#### ASSIGNMENT:
Find every line in the entries that holds the string "will" and report it.

BEGIN SUPPLIED DATA

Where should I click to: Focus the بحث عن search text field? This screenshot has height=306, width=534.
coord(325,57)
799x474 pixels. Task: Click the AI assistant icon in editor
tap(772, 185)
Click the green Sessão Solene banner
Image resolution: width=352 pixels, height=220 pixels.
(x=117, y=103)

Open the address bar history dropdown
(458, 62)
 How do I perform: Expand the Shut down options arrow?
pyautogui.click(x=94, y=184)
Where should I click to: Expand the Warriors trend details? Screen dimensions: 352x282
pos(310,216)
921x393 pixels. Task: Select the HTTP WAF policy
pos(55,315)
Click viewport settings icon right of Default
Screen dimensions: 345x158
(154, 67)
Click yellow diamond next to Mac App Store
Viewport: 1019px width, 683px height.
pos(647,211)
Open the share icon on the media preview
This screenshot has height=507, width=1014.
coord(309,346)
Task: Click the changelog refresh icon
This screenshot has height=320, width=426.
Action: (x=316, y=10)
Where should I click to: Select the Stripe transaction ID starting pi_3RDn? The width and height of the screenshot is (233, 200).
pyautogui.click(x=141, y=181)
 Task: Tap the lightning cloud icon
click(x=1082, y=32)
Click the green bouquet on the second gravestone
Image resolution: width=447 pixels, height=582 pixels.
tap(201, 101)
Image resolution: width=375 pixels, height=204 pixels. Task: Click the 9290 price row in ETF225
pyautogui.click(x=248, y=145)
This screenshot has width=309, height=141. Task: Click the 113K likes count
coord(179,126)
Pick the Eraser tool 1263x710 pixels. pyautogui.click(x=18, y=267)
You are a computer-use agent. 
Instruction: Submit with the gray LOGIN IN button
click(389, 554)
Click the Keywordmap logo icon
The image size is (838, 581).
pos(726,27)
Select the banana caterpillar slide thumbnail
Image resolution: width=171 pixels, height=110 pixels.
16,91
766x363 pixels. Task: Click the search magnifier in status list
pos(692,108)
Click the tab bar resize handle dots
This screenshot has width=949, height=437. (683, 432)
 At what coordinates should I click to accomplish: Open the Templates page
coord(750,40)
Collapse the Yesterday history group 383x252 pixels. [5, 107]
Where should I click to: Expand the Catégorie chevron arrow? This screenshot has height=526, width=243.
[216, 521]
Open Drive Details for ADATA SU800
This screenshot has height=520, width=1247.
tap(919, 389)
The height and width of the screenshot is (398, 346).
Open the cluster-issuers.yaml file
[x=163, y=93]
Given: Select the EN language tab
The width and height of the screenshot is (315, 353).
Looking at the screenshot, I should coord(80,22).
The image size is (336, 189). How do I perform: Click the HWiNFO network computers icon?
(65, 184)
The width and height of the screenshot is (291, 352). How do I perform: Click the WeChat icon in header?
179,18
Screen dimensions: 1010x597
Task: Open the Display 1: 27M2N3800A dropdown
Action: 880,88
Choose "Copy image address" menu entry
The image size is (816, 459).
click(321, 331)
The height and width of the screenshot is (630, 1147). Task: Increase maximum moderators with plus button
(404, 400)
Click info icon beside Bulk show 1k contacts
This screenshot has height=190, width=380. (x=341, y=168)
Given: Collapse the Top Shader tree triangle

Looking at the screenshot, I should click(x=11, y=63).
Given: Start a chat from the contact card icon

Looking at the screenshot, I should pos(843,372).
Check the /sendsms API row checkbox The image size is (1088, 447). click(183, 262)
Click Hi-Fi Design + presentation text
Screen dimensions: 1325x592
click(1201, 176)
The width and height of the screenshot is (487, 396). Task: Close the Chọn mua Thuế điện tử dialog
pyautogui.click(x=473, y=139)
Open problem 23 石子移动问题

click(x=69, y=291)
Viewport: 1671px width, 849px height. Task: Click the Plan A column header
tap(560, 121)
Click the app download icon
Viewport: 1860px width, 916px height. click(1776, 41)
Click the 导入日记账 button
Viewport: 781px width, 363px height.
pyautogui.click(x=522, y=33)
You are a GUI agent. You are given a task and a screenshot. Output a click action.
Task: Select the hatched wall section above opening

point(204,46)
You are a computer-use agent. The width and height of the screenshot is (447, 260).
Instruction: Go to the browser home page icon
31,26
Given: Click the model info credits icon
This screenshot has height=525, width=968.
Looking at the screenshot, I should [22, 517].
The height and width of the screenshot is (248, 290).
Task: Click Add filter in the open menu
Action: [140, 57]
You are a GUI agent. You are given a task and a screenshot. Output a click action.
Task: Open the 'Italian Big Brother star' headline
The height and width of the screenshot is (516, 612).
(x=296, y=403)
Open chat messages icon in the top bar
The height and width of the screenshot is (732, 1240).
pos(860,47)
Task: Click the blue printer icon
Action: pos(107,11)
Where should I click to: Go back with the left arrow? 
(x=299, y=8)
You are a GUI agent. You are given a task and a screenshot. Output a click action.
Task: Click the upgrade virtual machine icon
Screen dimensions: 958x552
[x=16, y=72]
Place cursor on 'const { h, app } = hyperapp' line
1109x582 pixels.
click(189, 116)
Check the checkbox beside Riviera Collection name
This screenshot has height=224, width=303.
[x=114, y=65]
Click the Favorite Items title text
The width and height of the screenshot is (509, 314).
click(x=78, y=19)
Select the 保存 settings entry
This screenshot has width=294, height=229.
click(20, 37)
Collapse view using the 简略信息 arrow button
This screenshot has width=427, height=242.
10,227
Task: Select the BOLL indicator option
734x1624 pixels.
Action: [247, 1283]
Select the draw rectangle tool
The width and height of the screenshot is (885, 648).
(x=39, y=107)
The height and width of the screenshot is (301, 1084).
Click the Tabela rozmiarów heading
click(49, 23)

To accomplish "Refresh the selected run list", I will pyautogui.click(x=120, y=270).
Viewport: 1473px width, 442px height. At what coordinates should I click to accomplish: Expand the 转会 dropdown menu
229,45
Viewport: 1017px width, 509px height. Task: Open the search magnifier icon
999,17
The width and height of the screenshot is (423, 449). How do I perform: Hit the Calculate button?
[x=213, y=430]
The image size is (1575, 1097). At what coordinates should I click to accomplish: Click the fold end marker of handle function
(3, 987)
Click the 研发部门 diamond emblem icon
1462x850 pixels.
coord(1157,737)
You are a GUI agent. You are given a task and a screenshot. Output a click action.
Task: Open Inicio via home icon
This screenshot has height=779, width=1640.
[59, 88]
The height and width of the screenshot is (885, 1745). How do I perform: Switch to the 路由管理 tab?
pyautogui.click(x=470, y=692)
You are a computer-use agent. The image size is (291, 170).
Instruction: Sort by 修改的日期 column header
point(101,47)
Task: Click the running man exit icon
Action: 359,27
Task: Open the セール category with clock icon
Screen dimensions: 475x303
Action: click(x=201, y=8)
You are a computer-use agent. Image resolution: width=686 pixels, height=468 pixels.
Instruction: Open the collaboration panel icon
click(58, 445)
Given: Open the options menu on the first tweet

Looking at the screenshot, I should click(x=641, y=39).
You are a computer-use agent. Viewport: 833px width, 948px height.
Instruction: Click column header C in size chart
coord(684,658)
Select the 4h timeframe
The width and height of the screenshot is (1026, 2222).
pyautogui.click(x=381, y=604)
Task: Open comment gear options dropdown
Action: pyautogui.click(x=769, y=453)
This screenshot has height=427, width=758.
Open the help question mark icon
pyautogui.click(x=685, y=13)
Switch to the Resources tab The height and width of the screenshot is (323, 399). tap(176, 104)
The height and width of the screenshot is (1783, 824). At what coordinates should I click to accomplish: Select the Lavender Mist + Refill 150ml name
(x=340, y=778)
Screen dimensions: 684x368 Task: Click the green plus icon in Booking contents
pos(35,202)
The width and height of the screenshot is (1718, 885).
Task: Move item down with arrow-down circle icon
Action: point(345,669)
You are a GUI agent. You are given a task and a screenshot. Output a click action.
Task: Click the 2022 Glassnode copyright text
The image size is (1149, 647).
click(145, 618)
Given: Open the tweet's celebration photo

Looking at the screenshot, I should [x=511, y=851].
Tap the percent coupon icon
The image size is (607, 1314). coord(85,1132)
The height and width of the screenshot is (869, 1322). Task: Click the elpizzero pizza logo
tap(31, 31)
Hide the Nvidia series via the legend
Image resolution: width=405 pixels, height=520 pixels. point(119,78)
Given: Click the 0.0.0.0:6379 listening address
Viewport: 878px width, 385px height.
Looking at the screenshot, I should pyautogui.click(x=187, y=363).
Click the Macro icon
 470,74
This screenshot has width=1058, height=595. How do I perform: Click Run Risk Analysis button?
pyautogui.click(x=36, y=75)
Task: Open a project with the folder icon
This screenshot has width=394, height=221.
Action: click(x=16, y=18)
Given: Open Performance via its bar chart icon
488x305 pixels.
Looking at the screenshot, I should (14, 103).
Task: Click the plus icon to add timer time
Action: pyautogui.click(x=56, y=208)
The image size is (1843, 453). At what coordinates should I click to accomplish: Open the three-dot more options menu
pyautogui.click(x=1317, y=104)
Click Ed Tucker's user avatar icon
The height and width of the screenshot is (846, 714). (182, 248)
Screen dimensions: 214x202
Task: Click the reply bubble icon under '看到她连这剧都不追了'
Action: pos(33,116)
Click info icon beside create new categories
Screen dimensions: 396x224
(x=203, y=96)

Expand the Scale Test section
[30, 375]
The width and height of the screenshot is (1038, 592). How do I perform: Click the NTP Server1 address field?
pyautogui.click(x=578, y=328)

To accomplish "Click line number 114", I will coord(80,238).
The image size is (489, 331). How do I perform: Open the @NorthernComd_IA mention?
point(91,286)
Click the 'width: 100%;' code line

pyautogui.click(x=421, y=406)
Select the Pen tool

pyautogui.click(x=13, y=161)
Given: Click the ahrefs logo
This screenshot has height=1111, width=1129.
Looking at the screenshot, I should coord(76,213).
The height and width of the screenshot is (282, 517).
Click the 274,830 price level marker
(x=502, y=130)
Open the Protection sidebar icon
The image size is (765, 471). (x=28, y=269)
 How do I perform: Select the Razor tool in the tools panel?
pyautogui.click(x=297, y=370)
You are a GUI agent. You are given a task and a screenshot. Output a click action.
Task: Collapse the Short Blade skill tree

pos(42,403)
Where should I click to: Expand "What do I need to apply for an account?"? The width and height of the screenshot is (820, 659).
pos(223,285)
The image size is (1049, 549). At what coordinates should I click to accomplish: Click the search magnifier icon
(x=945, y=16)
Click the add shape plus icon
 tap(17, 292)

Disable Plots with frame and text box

END SUPPLIED DATA

#### TASK SOLUTION:
To accomplish "Refresh the selected run list", I will pyautogui.click(x=120, y=270).
To accomplish "Click line number 114", I will coord(80,238).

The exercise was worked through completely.